- **SOURCE DATA**
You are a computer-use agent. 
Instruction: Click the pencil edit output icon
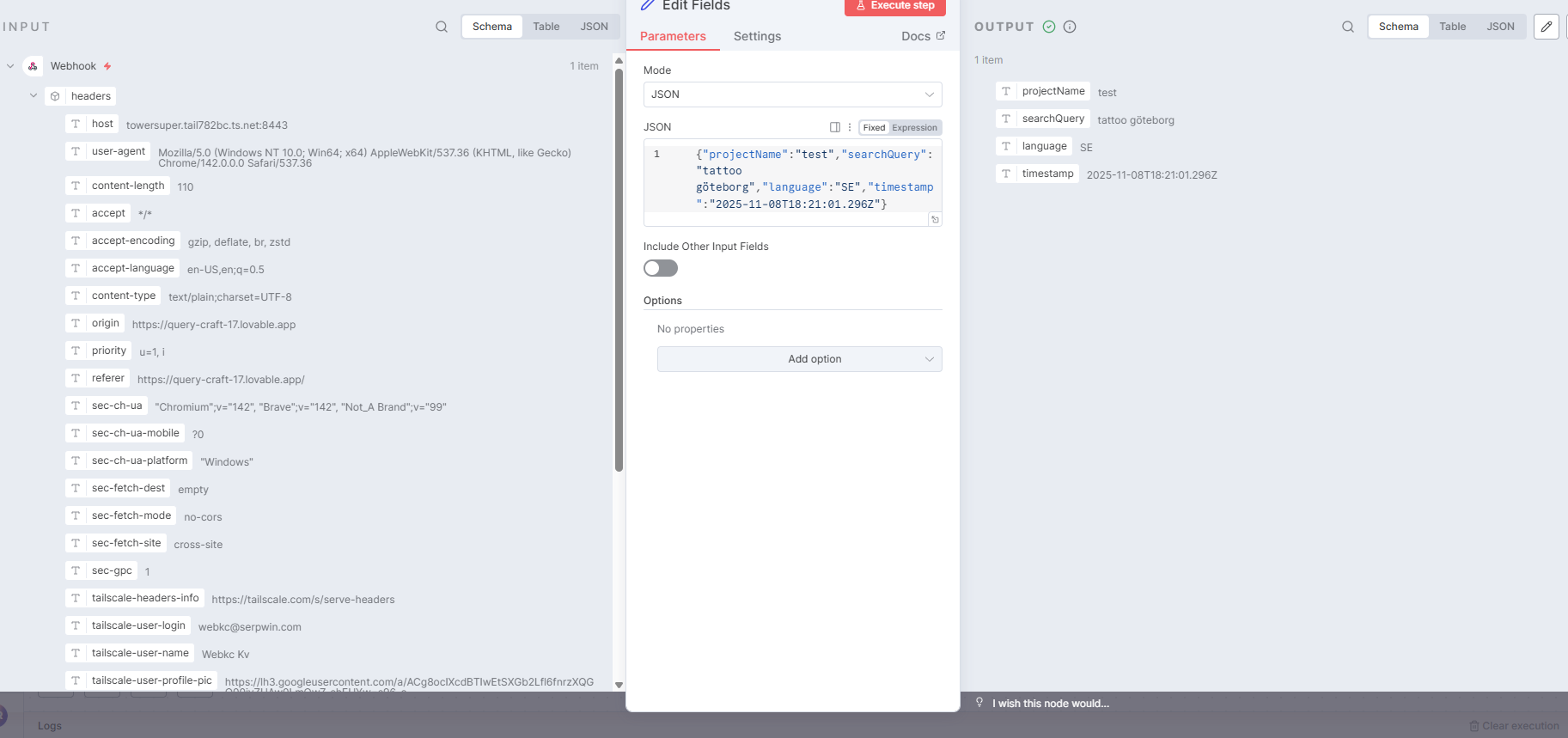pyautogui.click(x=1546, y=27)
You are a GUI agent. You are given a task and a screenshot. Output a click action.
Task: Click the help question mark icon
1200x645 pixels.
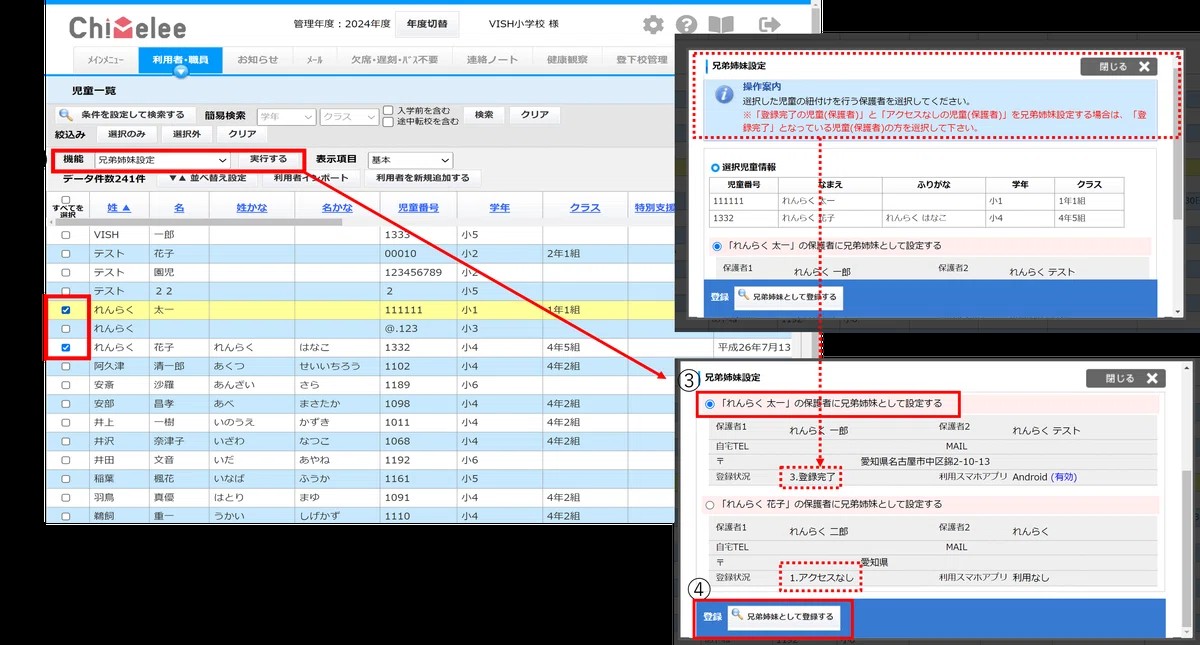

- **ASSIGNMENT**
Return the material exactly as it reads, though without the pictures it holds.

- **EXERCISE RESPONSE**
You are a computer-use agent. 
Instruction: Click the pencil edit output icon
pyautogui.click(x=1546, y=27)
You are a GUI agent. You are given a task and a screenshot. Output a click action.
Task: Click the help question mark icon
1200x645 pixels.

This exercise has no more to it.